Sunshine on my shingles makes me happy.

Power can be so ugly. Ever cram four obscenely huge D batteries into an otherwise modest flashlight? Or jockey for a photo of a fast-fading sunset but can’t seem to get the cell tower out of the frame? How about the last (meaning most recent, not final) time you tripped over that loaded surge protector situated like a snare between your desk and file cabinet? Not pretty.

Though we grumble about the obtrusive conspicuousness of energy, we dismiss it as a necessary eyesore, even checking and chastising ourselves for being so petty. After all, aren’t we lucky enough to have power for our homes, businesses, and vehicles without worrying about how unsightly its conduit may be?

Maybe. But that didn’t stop Tesla. The innovative American automaker has had a long-vested interest in making power more efficient and sleek.
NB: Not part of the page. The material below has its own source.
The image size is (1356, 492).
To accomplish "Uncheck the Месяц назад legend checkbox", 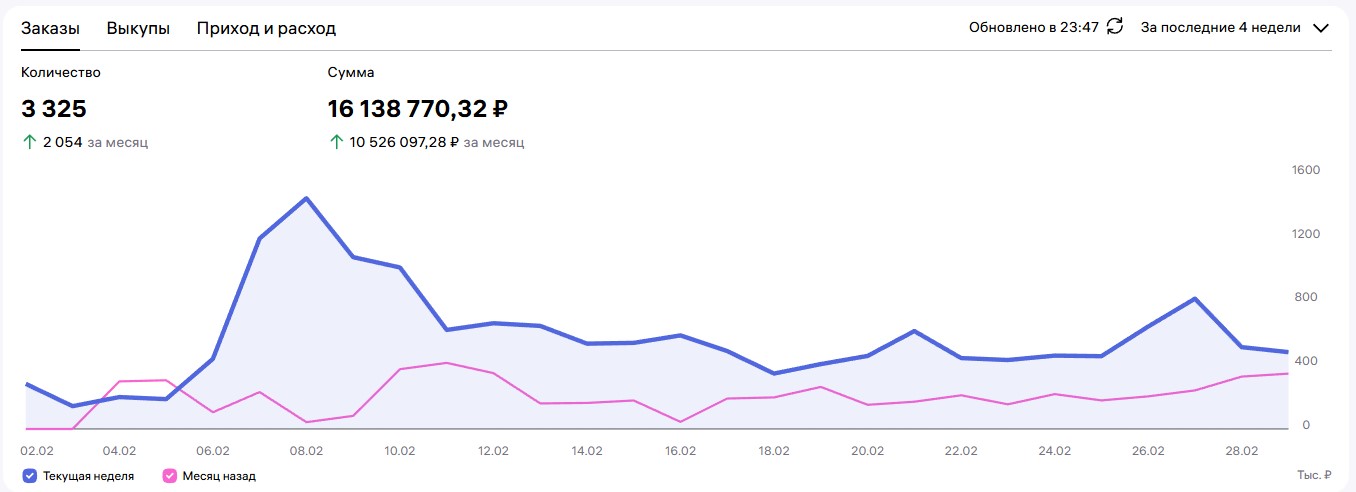I will click(x=169, y=476).

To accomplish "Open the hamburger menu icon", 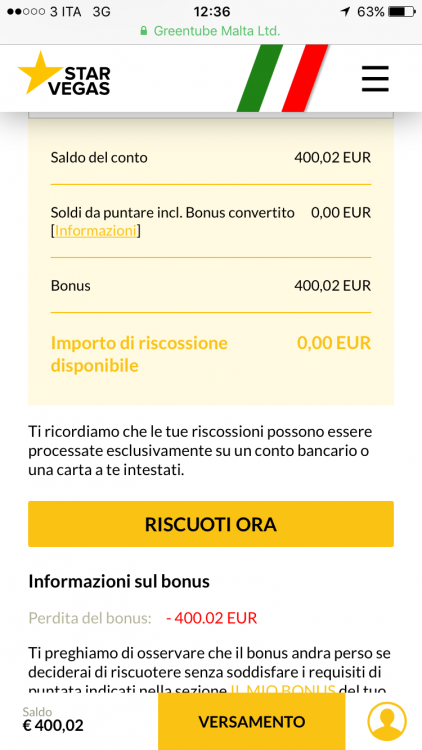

Tesla introduced the first production automobile to use lithium-ion batteries nearly a decade ago, and operates at the cutting edge of driving capacity up and cost down on newer generation batteries. More recently, the company has been producing high-performance utility and business energy storage systems, and power storage units for homes harnessing energy through solar panels. Which apparently got Tesla to thinking… with its snazzy cars and minimalist power packs… it could complete the trifecta, and make it pretty.

With a brilliant team of engineers and designers behind it, the solution was publicly unveiled just two weeks ago. And it was truly stunning: textured glass tiles that permit the passage of light onto flat solar panels underneath. To the eye, the tiles are simply a lovely roofing material, from a Tuscan-style appearance to a multi-hued slate look. But here’s what matters most:

1) The textured tiles are “tough as steel” and purported to never wear out.

2) Their configuration can be fitted with heating elements for homes in snow- and ice-prone regions.

3) Current iterations of the tiles reduce efficiency of the underlying solar cell by just two percent, but with pre-market modifications are expected to increase cell efficiency.

And it’s all part of a grand plan. When Tesla begins selling its highly-anticipated Powerwall 2 home battery for electric storage in January, it will be offered as perhaps the least expensive lithium ion battery for the home on the market. The company hopes to encourage homeowners to adopt solar-plus-battery syste for their homes and, while they’re at it, plug in that car in the garage (which may or may not be a Tesla). Trifecta complete.

The photovoltaic-friendly glass tiles are expected to be available in the second half of 2017. A price tag is not yet being reported, though Tesla leadership maintains that its solar shingles would save money over standard roofing and grid electricity… a promise, one might observe, not unlike those you might hear at the beauty counter.